Cycle Routes - How Does This Sound To You?

If you were campaigning to improve the quality of local cycle infrastructure, is this the sort of thing that you’d be demanding?

  1. Make my journey a pleasant experience and not a daily struggle for space.
  2. Give me and other cyclists priority over motor traffic.
  3. Include sections free of motor traffic.
  4. Stop buses, lorries and cars passing too close and too fast.
  5. Keep my path free of parked cars and the danger of opening car doors.
  6. Enable me to cycle at the speed I prefer.
  7. Don’t force me to cross lanes of fast-moving traffic.
  8. Do away with hazardous or difficult one-way systems and roundabouts.
  9. Are continuous and don’t stop and start.
  10. Allow me to stop at red lights ahead of other traffic and move off first.

Yep - me too. And it’s the Superhighway Manifesto of the London Cycling Campaign .

I wonder if I can persuade North Tyneside Council to adopt this as their 20-year cycling strategy?
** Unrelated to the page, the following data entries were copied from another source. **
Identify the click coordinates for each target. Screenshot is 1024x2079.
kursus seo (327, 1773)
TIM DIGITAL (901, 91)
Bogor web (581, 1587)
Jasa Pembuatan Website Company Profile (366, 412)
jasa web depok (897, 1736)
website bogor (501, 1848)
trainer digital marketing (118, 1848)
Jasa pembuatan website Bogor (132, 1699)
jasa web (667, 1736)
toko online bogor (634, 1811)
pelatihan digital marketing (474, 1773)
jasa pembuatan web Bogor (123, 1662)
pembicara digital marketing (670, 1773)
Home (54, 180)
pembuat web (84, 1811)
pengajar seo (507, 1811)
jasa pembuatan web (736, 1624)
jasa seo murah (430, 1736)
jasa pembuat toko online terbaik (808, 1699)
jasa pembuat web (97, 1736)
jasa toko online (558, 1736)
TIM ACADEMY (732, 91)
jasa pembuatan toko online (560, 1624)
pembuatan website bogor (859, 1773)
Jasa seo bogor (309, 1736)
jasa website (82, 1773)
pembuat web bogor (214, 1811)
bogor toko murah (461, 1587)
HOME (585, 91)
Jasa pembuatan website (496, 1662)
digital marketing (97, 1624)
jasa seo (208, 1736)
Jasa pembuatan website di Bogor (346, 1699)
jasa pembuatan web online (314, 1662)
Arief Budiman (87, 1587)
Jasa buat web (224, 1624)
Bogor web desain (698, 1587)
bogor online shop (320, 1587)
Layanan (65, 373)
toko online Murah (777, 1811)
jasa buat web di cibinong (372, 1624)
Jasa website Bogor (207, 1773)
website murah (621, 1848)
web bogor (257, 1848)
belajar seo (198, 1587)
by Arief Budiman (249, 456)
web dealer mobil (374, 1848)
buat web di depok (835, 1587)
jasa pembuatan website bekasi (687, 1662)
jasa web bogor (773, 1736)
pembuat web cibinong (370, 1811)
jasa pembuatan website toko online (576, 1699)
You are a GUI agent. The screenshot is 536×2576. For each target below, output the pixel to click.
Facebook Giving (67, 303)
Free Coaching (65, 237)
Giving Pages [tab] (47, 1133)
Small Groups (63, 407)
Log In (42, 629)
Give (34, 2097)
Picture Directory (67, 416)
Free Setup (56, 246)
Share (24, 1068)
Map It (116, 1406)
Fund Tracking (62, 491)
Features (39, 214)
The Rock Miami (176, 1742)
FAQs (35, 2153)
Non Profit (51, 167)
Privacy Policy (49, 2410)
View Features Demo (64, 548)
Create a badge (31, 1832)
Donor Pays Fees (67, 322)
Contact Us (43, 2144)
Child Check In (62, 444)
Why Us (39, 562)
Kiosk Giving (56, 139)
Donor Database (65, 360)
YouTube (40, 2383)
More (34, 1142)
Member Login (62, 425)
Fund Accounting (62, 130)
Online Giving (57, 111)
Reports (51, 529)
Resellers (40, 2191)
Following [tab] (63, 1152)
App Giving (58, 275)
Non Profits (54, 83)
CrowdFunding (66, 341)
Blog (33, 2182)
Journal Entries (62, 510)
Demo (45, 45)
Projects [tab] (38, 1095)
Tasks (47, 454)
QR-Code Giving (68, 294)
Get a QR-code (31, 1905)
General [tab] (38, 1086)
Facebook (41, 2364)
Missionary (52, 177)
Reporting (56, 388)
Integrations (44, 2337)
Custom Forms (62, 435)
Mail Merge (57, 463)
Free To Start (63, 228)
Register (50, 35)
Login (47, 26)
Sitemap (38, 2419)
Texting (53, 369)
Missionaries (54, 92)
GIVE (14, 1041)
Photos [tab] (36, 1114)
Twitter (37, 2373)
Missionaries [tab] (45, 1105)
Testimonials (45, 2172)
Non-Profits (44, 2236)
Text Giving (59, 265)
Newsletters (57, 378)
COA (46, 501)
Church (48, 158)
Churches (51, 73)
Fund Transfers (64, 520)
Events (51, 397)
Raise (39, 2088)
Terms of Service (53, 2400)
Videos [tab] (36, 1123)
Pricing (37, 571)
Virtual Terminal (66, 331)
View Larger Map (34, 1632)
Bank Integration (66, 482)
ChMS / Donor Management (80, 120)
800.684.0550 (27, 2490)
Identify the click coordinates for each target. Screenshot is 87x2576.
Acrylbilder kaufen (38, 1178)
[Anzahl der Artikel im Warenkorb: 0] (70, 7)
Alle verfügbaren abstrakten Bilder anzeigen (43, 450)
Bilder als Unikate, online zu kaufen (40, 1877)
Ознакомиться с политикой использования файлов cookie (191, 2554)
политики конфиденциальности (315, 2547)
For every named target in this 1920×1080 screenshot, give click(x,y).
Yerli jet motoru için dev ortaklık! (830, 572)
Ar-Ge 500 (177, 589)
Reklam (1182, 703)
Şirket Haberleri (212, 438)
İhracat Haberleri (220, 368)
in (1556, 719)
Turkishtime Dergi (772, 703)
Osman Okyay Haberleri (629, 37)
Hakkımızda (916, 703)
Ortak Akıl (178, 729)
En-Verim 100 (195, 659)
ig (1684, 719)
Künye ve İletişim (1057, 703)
All it seems to need is for the ten points above to be prefixed with some suitable vision thing phrase - something like

North Tyneside will have more people cycling than driving by 2030, through building cycling infrastructure that:

  1. Makes cycling journey a pleasant experience and not a daily struggle for space.
  2. Gives cyclists priority over motor traffic.
  3. Includes sections free of motor traffic.
  4. Stops buses, lorries and cars passing too close and too fast.
  5. Keeps cyclists’ paths free of parked cars and the danger of opening car doors.
  6. Enable people to cycle at the speeds they prefer, in safety.
  7. Doesn’t force cyclists to cross lanes of fast-moving traffic.
  8. Does away with hazardous or difficult one-way systems and roundabouts.
  9. Is continuous from journey start to end, and don’t itself stop and start.
  10. Allows people riding bikes to stop at red lights ahead of other traffic and move off first.